Tout droit sur le rond-point
« J’ai repris la boucherie il y a cinq mois, je suis endetté jusqu’au cou. J’ai perdu beaucoup ce weekend. Je fais comment?! C’est révoltant ! » Un peu plus tard, c’est le rond-point de la Halte qui est également bloqué par des plots sur ses quatre entrées. L’ambiance est moins tendue que samedi même si quelques incidents émaillent la journée. Comme cet automobiliste qui a sorti un extincteur de sa voiture, sans s’en servir. Ou cet autre qui, excédé, a forcé le barrage devant le stade JeanGirard, en bousculant une adolescente. Ouf, sans gravité. Certains conducteurs, pour éviter l’embouteillage, ont tracé tout droit dans le gazon du rond-point de la Halte !
« Nouveau mai »
Dans l’ensemble, les automobilistes, filtrés par dizaine toutes les dix minutes, ont pris leur mal en patience. Dans les vrombissements de moteur et autre slogans scandés «Macron démission !». Les polices nationale et municipale en veille. «On laisse le mouvement s’exprimer avec des limites : pas de blocage pour les véhicules d’intérêt général» a indiqué Anis Ouejhani, commissaire de police de Grasse.

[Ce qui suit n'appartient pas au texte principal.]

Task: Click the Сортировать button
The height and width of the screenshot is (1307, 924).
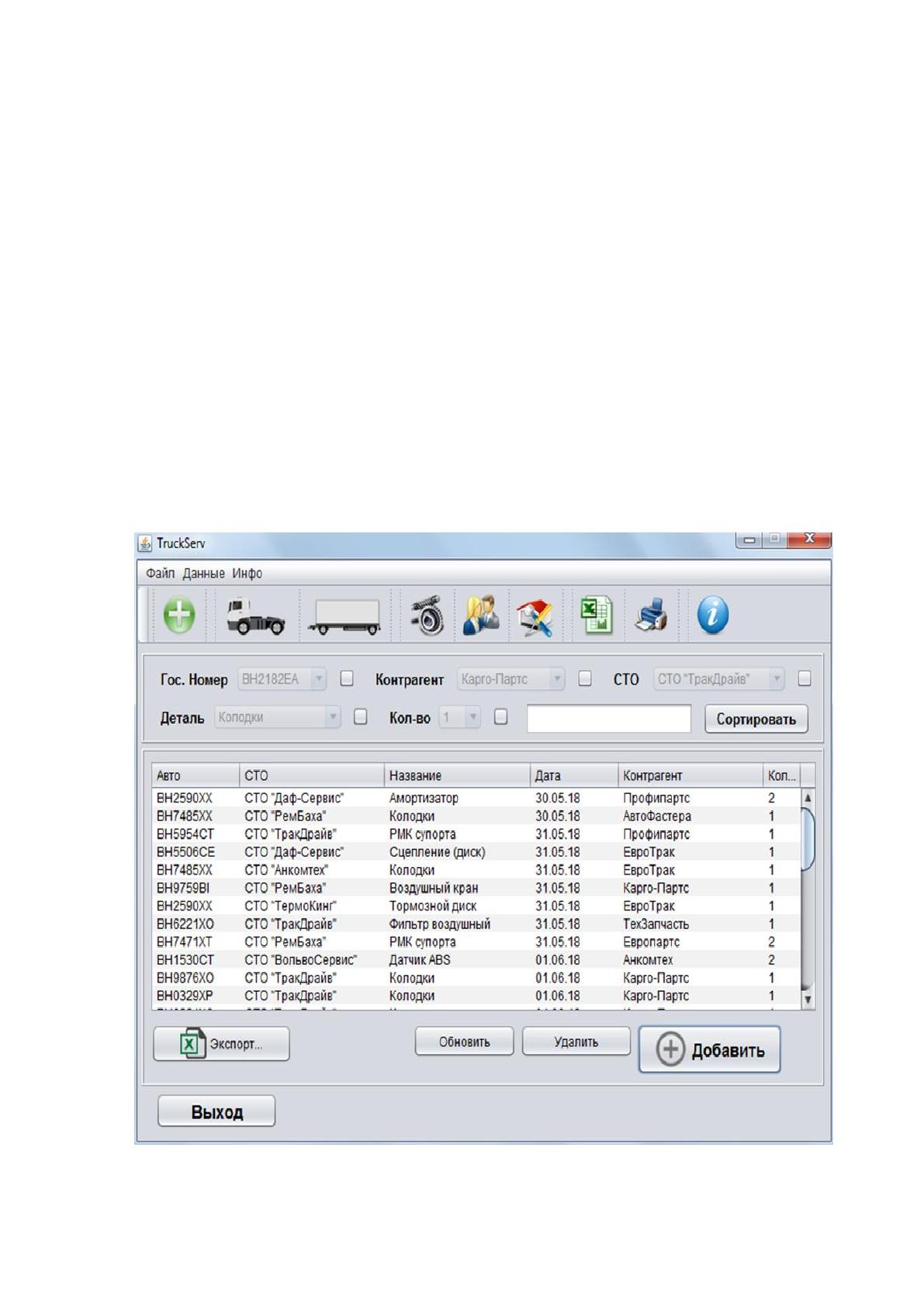Action: [x=756, y=719]
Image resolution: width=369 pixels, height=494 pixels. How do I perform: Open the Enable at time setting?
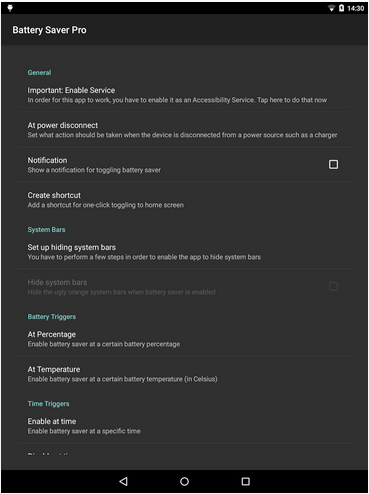(184, 426)
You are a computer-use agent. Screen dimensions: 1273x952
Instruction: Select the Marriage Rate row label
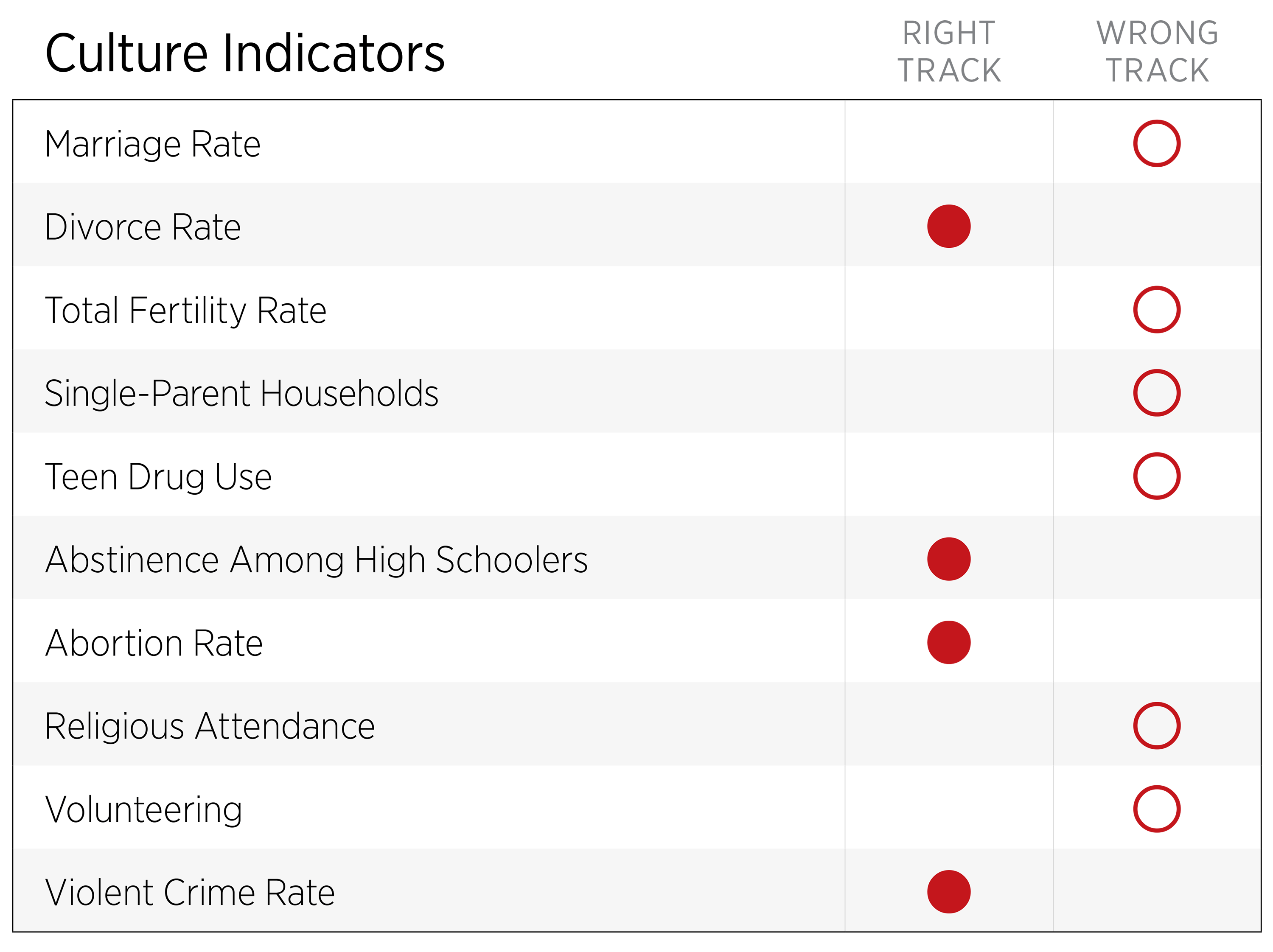pyautogui.click(x=152, y=144)
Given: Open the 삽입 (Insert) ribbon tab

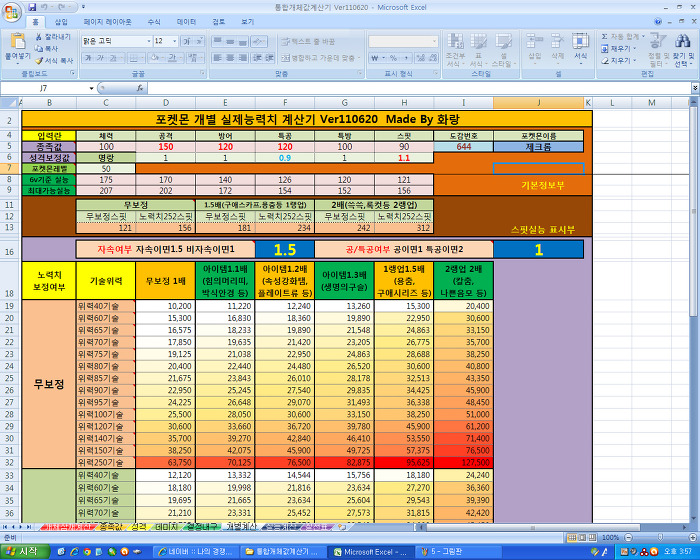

Après l’incident de l’automobiliste qui a foncé samedi matin sur un policier, Alliance Police Nationale 06 a tenu à souligner que «sans le professionnalisme de nos agents engagés, de très nombreuses situations auraient pu dégénérer en raison des diverses tensions entre automobilistes et gilets jaunes». En fin de journée, ceux-ci, -une bonne cinquantaineaffichaient encore une mobilisation sans faille. « On n’a pas fait tout ça pour que ça s’arrête. Vous savez, mon fils a deux boulots pour s’en sortir et on est obligé de l’aider» explique Cécile, 48 ans, commerciale, qui craint les effets pervers du prix du carburant: « Les entreprises vont devoir amortir ces surcoûts en augmentant leurs prix » . Lola, 24 ans, espère que le mouvement va continuer et prédit un «nouveau mai 68» car, «on n’est pas des vaches à lait...» Ce n’est qu’en début de soirée que les «gilets jaunes» ont décroché.